Assessment Of Quantification Accuracy With Ml Scatter Scaling For Variable Count Statistics

Quantitative PETCT imaging requires the correction of scattered coincidences in the net trues data. Typically, this is done using single scatter simulation (SSS) based model to estimate the scatter shape followed by scaling the scatter sinogram to the net trues data via scatter tails which is referred to as the tail-fitted scatter scaling (TFSS). An alternate to TFSS is the maximum likelihood scatter scaling (MLSS) which employs an iterative update solution to compute the scaling factors along with an image update. In this work, we further develop the MLSS method to improve quantification accuracy over a wide range of count statistics.

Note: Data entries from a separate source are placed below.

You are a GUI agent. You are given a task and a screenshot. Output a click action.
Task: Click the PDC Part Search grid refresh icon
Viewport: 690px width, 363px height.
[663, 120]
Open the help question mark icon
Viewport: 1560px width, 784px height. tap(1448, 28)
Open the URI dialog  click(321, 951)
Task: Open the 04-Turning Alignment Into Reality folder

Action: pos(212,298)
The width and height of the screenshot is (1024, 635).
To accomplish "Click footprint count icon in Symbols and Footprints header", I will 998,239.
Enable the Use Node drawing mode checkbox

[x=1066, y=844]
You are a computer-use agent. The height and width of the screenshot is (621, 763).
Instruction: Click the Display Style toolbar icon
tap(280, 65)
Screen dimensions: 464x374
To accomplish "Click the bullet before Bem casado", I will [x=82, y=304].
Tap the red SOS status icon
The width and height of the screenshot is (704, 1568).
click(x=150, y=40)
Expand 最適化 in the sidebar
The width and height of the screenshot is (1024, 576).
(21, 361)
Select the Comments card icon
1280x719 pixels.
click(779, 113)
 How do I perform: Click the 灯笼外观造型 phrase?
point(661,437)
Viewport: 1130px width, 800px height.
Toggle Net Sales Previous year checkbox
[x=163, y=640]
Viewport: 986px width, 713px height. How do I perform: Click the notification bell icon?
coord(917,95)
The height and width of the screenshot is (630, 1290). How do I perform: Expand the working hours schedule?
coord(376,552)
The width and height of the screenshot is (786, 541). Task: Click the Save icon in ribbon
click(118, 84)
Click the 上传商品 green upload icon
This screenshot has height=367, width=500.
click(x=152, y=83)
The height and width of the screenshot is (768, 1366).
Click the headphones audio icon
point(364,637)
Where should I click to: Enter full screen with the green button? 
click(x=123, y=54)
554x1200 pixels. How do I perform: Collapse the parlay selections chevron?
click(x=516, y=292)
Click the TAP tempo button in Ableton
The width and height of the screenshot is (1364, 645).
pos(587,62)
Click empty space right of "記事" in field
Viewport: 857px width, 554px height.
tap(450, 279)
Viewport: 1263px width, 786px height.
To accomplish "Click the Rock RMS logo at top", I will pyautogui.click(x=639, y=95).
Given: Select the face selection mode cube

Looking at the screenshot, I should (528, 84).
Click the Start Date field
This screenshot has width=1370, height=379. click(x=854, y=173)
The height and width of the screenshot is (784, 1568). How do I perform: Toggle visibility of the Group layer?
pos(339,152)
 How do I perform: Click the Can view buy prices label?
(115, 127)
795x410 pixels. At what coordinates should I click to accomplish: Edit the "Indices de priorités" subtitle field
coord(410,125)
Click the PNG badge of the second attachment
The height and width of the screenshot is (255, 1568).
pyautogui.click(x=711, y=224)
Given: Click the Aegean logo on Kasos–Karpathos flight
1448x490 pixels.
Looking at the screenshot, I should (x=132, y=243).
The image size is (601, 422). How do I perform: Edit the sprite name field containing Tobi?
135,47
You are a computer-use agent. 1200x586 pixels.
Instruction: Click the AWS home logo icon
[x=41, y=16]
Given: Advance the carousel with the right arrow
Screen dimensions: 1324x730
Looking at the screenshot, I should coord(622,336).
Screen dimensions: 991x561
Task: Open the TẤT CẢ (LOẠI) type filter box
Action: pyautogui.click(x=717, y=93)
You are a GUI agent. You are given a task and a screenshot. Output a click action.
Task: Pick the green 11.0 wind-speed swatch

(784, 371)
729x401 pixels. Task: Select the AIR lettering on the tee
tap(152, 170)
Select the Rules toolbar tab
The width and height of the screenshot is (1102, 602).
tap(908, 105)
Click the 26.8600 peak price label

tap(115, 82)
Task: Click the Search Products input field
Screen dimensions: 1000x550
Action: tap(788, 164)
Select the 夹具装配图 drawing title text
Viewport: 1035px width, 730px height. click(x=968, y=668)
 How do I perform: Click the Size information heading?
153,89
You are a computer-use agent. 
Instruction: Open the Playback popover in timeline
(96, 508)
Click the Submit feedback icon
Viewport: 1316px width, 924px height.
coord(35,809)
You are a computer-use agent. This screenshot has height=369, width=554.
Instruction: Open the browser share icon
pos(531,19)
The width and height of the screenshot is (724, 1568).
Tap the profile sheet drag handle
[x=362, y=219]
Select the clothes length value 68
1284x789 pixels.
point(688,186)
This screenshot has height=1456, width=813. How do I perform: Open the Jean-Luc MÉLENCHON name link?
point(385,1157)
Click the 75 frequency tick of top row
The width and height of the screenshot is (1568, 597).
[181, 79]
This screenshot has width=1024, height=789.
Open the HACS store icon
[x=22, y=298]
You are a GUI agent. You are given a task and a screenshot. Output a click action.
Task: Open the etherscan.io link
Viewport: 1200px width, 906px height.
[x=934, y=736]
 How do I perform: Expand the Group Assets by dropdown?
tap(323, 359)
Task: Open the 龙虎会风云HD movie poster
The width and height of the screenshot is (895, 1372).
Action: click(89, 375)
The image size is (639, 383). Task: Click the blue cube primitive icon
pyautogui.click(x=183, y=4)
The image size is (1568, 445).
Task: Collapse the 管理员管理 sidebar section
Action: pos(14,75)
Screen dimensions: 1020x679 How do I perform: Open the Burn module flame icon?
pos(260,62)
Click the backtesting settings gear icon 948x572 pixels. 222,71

Poisson ML based solution with nested loop for SSS scaling factors estimation was used to estimate scaling factors with MLSS. In order to reduce inaccuracies in the scaling parameters for low count statistics, a limit was set on the maximum number of reconstruction updates based on the number of planes with very high or very low scale factors. Assessment of quantification accuracy for the updated MLSS method was done using experimental phantom studies and Y-90 clinical studies. The phantom studies included PETCT scans of a large uniform cylinder filled with F-18 and a cardiac phantom with activity filled in the cardiac insert with cold background. For both studies, list-mode PET data were rebinned into sinograms to obtain different count statistics and processed with MLSS and TFSS approach. The PET activity concentration was compared with respect to the measured activity concentration (uniform cylinder phantom) or the activity concentration obtained for the highest count statistics data (cardiac phantom). A preliminary validation was also performed for 2 clinical Y-90 PETCT datasets. Scatter fractions were compared with absolute, TFSS and MLSS approach for both datasets. MLSS was found to provide improved quantification accuracy over a large degree of count statistics compared to TFSS approach in both phantom datasets. In addition, scatter fraction obtained with MLSS was comparable to absolute scatter while TFSS overestimated scatter in case of the large patient. MLSS has the potential to provide improved quantification in the case of low count PETCT imaging.